И я вспоминаю, как давным-давно на улице Скрыпника не тихо, а пылко и вдохновенно он рассказывал нам о мечте вечно бездомного Нико построить дом для друзей. А ведь «студия Чичибабина» и была для нас таким домом.

Книгу Д.Галеви я и решила подарить Борису Алексеевичу, когда Лиля Семеновна позвонила мне в Киеве и сообщила, что они здесь проездом и сегодня уезжают домой. Это было за два месяца до его кончины.

Борис Алексеевич сидел в полутемном купе у окна хорошо знакомого мне поезда № 64 «Киев — Харьков». Он был устал и даже как-то угрюм. Перед звонком я отдала ему книгу, и тут чичибабинская детская улыбка изменила все его лицо: «Спасибо, Рая, — сказал он.— Знаете, мне давно никто не дарил книг».

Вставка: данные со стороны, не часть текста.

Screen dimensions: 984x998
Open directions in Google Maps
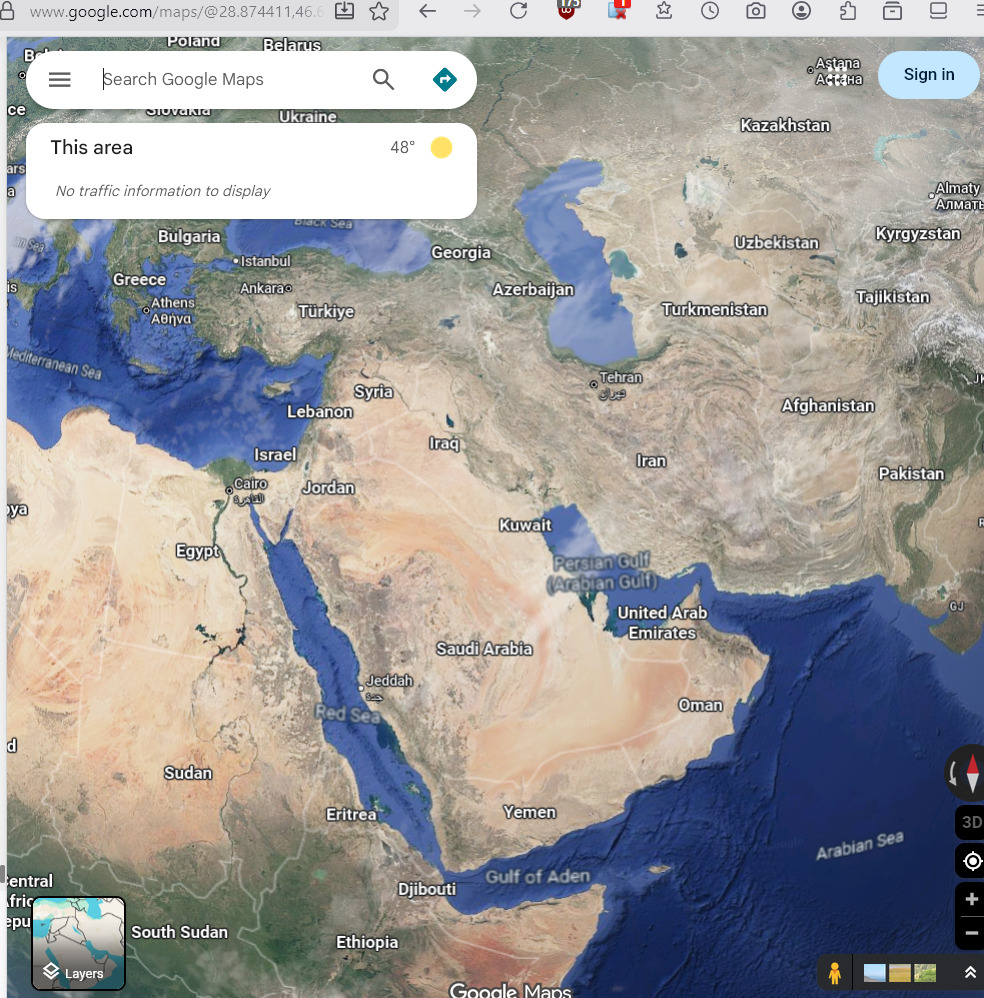[x=444, y=79]
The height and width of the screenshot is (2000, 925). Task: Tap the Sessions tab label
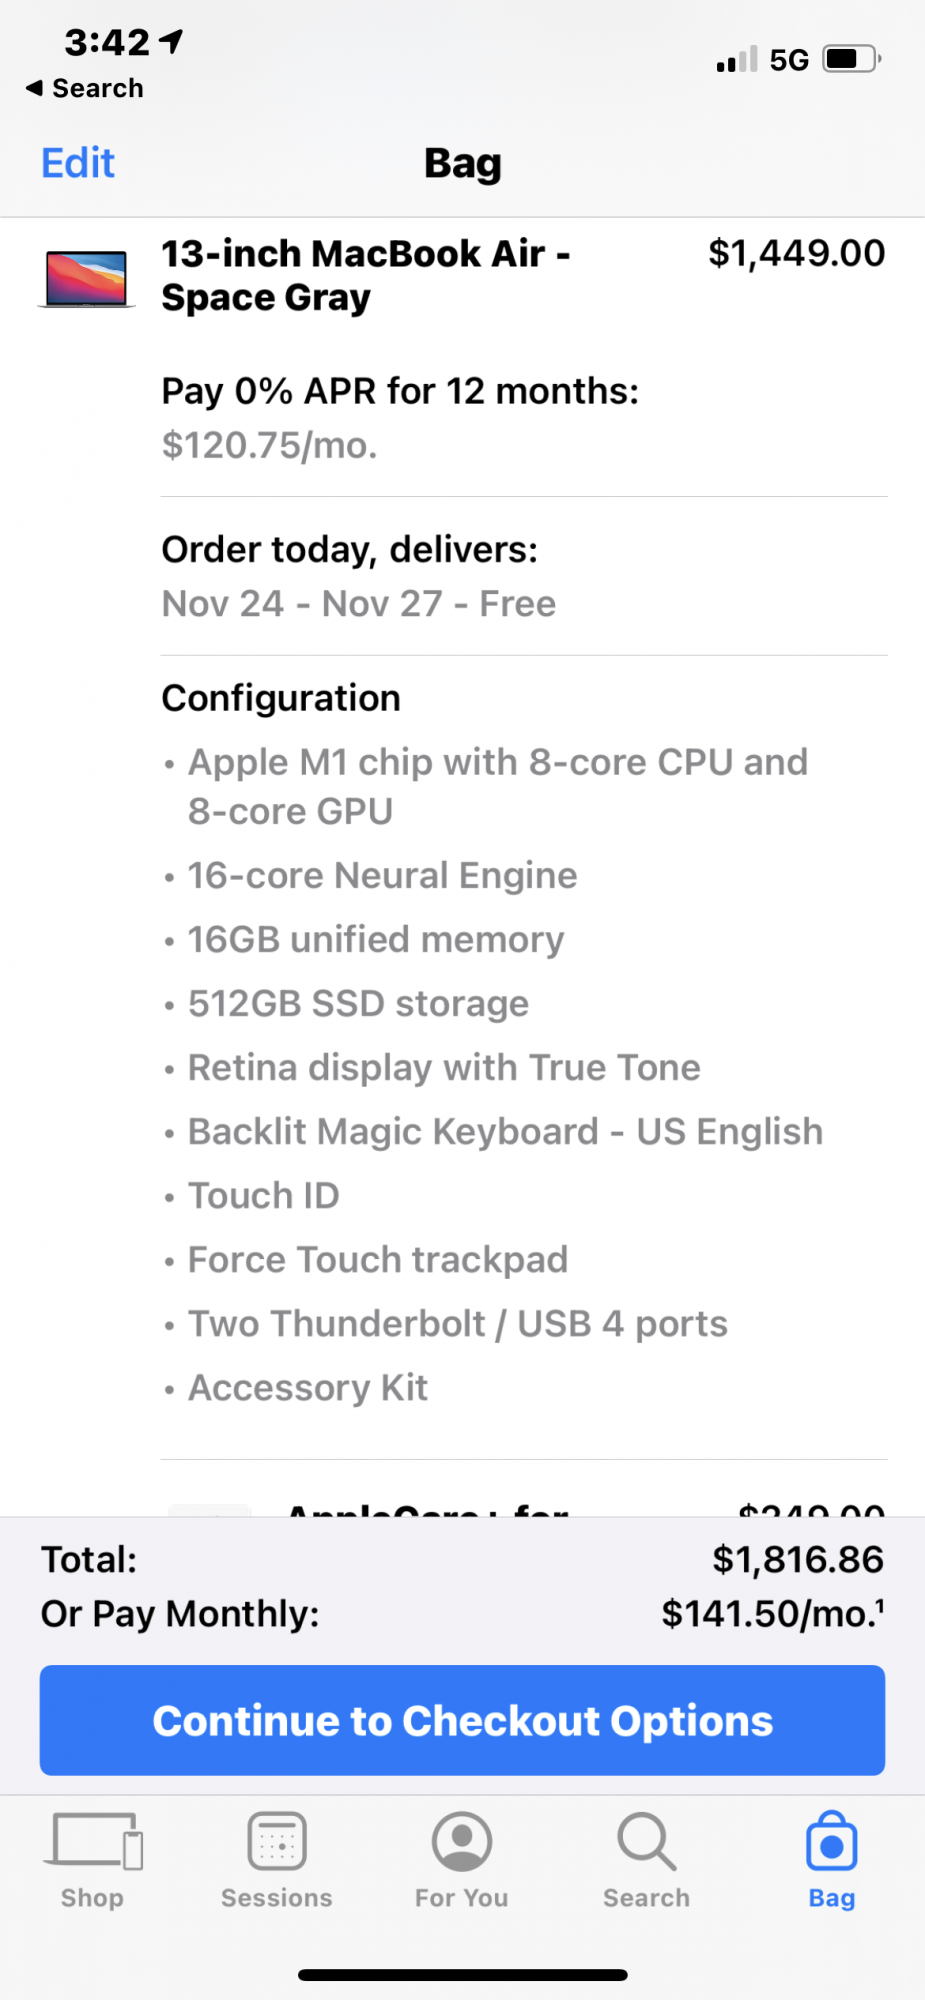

Когда-то Борис Алексеевич подарил книгу и мне. На ней он написал слова, которые я могу повторить, не раскрывая ее:

«Милая Рая Гурина, с тревогой и надеждой слежу за твоим путем. Очень хочется верить, что то светлое, гармоническое, пушкинское, что слышалось мне в твоих первых стихах, победит смятение и мрак, через которые ты неизбежно должна пройти. Несмотря ни на что, нужно верить в жизнь, в ее сложную простоту, в ее гармонию и смысл. Храни в себе девочку, никогда не изменяй Поэзии, будь здорова и счастлива. Борис Чичибабин».